The proclamation lists a slew of notable figures such as former New York City Mayor Rudy Giuliani, ex-White House Chief of Staff Mark Meadows, and attorneys Sidney Powell, John Eastman, Kenneth Chesebro, Jenna Ellis, Jeffrey Clark, Boris Epshteyn, and Christina Bobb, a former One America News (OAN) employee and White House correspondent.
The sweeping clemency also extends to dozens of Republican activists who, according to Biden’s Department of Justice (DOJ), signed false elector certificates in battleground states. It includes a blanket pardon for all other individuals convicted of offenses related to events that occurred at or near the U.S. Capitol on January 6, 2021.
The “contingent” electors were comprised of Republican Party officials, activists, and local leaders who, on December 14, 2020 — the same day legitimate electors met to cast votes for President-elect Joe Biden — gathered in seven battleground states. They allegedly signed and submitted fraudulent certificates falsely claiming to be the “duly elected and qualified” electors for Trump, asserting he had won their states’ electoral votes. The scheme was allegedly orchestrated by attorneys Kenneth Chesebro and John Eastman.
The proclamation stated that the pardons are granted “to all United States citizens for conduct relating to the advice, creation, organization, execution, submission, support, voting, activities, participation in, or advocacy for or of any slate or proposed slate of Presidential electors, whether or not recognized by any State or State official, in connection with the 2020 Presidential Election, as well for any conduct relating to their efforts to expose voting fraud and vulnerabilities in the 2020 Presidential Election.”
However, the pardons apply only to federal offenses and do not affect ongoing state-level prosecutions, though many such cases — in Georgia, Arizona, and Michigan — have been delayed or dismissed in recent months.
Some notable figures mentioned in the signed presidential proclamation include:
- Rudy Giuliani, who was previously accused of leading legal efforts to challenge election results in multiple states — later facing state charges in Georgia and Arizona.
- Mark Meadows, who allegedly coordinated post-election strategy from the White House, and he was later indicted in Georgia.
- Sidney Powell, who was accused of promoting “debunked” theories of voting machine manipulation, and she was eventually sanctioned by a federal judge, who cited “historic abuse” of the courts.
- John Eastman, who had allegedly authored a memo urging then-Vice President Mike Pence to block certification of Joe Biden’s victory.
Following Martin’s announcement, Trump supporters and others celebrated the move as long-overdue justice for political prisoners targeted by a “weaponized DOJ” under the Biden administration. Critics, however, condemned the pardons as an unprecedented shield for those who sought to subvert a U.S. election.
Allies of Trump have also argued that the slates were provisional backups in case ongoing lawsuits overturned Biden’s wins, preserving Trump’s options without assuming fraud. They cited historical precedents such as 1960 Hawaii, where both slates met amid a recount to claim it was a standard practice, not forgery.

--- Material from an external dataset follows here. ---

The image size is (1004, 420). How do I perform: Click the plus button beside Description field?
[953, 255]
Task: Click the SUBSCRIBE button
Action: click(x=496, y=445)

In 1960, Hawaii held its first presidential election as a new U.S. state, and the race between John F. Kennedy and Richard Nixon was so close that Nixon initially won by just 141 votes out of about 205,000 cast. Democrat leaders claimed that they spotted irregularities and requested a recount, which began on December 19th — the same day electoral votes had to be cast nationwide. To preserve their options in case the recount flipped the result, Democrat electors met separately and submitted a contingency certificate claiming the state for Kennedy, while the officially certified Republican electors voted for Nixon. The recount later confirmed Kennedy’s win by 115 votes, and Republican Governor William F. Quinn then re-certified the Democrat slate. The circumstance is remembered as a rare, peaceful use of dueling elector slates during an unresolved dispute.
Meanwhile, some state cases still remain in limbo.
Georgia’s RICO prosecution against several recipients has been on hold pending appeals, while Arizona’s fake-electors case faces similar delays. Legal experts also say that the blanket January 6th language could impact hundreds of pending federal sentences, though the exact scope remains unclear.